PROBLEM DETAILS - Each line from the one holding "Image resolution: width=512" to the end of the listing below must be given again exactly as it appears.
----------
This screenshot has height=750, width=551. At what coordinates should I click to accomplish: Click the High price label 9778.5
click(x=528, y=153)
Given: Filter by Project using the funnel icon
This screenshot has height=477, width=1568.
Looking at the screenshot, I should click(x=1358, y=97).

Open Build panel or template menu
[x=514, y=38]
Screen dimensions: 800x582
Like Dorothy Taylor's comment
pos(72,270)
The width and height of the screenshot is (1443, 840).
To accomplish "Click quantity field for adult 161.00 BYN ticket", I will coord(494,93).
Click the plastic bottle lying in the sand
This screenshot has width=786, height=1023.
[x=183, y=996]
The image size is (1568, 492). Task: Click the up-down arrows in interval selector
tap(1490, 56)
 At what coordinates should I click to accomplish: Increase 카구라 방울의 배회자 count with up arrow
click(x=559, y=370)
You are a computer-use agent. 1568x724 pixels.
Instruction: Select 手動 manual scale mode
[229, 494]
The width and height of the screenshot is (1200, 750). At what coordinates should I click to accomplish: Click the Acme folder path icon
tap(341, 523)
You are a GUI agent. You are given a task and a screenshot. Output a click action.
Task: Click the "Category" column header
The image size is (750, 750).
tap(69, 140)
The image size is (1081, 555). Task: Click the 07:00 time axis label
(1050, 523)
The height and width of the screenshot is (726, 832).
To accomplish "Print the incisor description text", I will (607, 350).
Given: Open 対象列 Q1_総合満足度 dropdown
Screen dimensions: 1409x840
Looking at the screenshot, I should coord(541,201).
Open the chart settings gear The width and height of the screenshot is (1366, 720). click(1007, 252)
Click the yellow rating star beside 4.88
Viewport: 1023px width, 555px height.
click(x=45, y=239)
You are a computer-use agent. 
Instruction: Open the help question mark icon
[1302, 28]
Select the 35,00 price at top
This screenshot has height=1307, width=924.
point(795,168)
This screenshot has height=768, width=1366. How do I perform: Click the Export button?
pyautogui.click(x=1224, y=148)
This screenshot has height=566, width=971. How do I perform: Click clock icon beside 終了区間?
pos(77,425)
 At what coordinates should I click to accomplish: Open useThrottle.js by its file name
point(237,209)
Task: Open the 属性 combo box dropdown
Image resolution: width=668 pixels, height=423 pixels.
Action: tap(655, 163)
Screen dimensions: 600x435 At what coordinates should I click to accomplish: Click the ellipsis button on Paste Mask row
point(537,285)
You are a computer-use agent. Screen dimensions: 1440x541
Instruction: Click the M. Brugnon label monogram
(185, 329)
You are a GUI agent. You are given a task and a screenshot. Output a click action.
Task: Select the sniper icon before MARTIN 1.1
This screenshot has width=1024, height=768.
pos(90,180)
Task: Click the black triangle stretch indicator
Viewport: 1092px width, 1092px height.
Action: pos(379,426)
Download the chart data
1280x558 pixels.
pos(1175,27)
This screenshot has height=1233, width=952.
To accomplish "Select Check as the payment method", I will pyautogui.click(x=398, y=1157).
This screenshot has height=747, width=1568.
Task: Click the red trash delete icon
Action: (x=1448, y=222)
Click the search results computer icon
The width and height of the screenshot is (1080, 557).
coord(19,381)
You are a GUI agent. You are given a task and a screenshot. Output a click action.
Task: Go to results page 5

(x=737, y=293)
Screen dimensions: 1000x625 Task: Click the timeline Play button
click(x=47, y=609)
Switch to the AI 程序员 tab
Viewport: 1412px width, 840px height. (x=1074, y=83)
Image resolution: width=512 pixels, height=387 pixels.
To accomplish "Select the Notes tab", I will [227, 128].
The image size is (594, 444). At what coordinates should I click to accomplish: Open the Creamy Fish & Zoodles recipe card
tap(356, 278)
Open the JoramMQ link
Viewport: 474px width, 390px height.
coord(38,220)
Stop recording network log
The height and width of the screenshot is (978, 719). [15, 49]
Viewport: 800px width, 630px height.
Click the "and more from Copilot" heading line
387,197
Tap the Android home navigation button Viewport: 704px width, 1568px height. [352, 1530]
----------
RESULT BELOW -
Image resolution: width=512 pixels, height=387 pixels.
To accomplish "Select the Notes tab", I will [227, 128].
The image size is (594, 444). At what coordinates should I click to accomplish: Open the Creamy Fish & Zoodles recipe card
tap(356, 278)
Open the JoramMQ link
Viewport: 474px width, 390px height.
coord(38,220)
Stop recording network log
The height and width of the screenshot is (978, 719). [15, 49]
Viewport: 800px width, 630px height.
Click the "and more from Copilot" heading line
387,197
Tap the Android home navigation button Viewport: 704px width, 1568px height. [352, 1530]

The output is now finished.